The amount of homework set is often an issue for parents
A motion for the Association of Teachers and Lecturers conference will also seek a Royal Commission to examine why children are unhappy at school.
Union leader Mary Bousted said the difficulty of completing homework could set up a cycle of resistance to school in children from poorer homes.
The government says that homework is not compulsory but it is encouraged as a key part of the learning process.
Its guidelines for schools in England say children should be doing homework from the day they start school, rising from one hour a week at five, to 90 to 150 minutes a day at 16.
They say 10 and 11-year-olds should be doing half an hour of homework every day.
But research has cast doubt on its effectiveness, and has even suggested that too much is counter-productive.
Some independent schools have abolished the practice.
Dr Bousted told journalists that in state schools everyone just accepted that homework had to be done.
"I think a lot of homework is a waste of time.
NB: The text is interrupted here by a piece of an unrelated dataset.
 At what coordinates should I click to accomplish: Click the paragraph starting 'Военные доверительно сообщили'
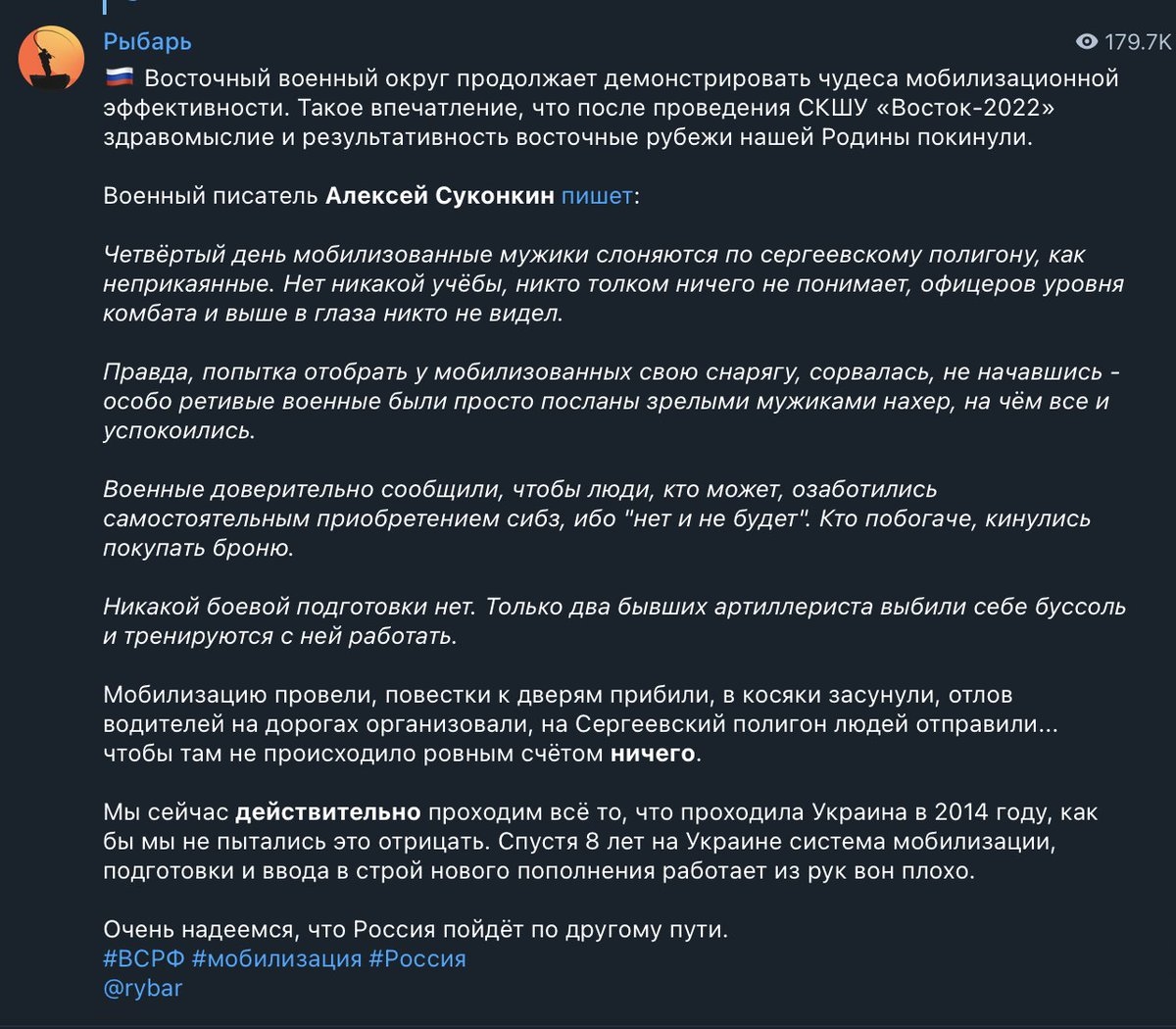(x=588, y=518)
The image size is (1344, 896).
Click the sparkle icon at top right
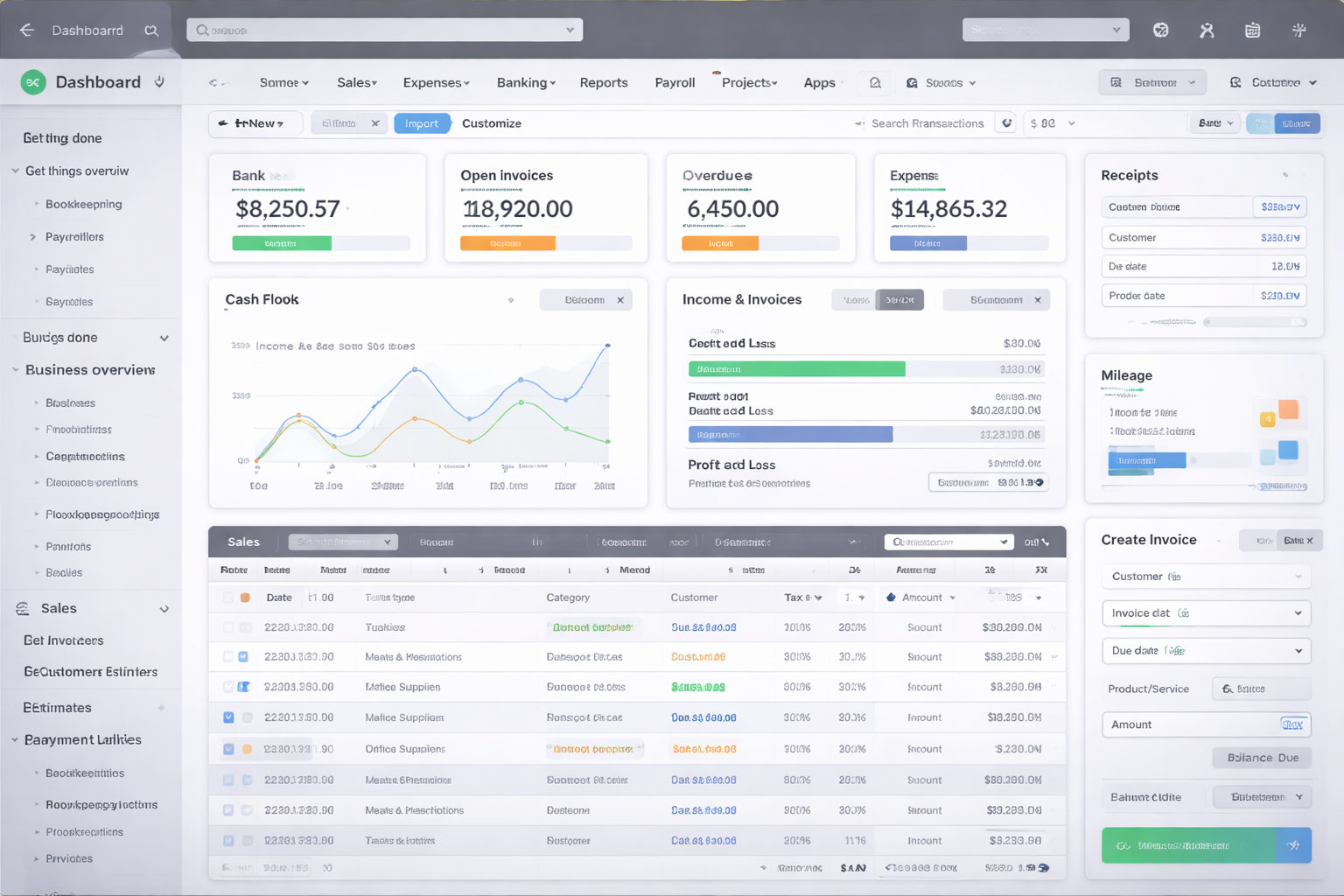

The teacher has got to set it, so what gets set is 'busy' homework," she said.
But children from disadvantaged homes, who did not have the resources and support middle class parents provided, could get into trouble for not completing it.
"I think it sets up a cycle of resistance to school because they don't have access to the cultural and emotional and learning support which middle-class children can get."
The motion also says many children appear "unhappy and anxious".
"Children should be able to explore, experiment and enjoy their learning without feeling pressurised," it adds.
"Homework has become an increasing pressure placed on children in primary and secondary schools."
The motion wants ministers to "scrap compulsory homework for primary-aged children and to limit the amount of time allocated to compulsory homework at secondary level".
'Most are happy'
A spokesman for the Department for Children, Schools and Families said homework was not compulsory but it encouraged teachers to set children work to do at outside the classroom.
"We have clear guidance for teachers on their legal entitlement to set homework.
"A good, well-organised homework programme helps children and young people to develop the skills and attitudes they will need for successful, independent, lifelong learning.
"Research shows that for most children, 2008 is a great time to be a child. Most children are happy, most are achieving to a higher level than ever before, enjoying better health, more opportunities to travel, to engage in sport or cultural activities than was the case for any previous generation."
The government has a new Children's Plan for England - underpinned by a study of parents which said they felt there was something fundamentally wrong with modern childhood.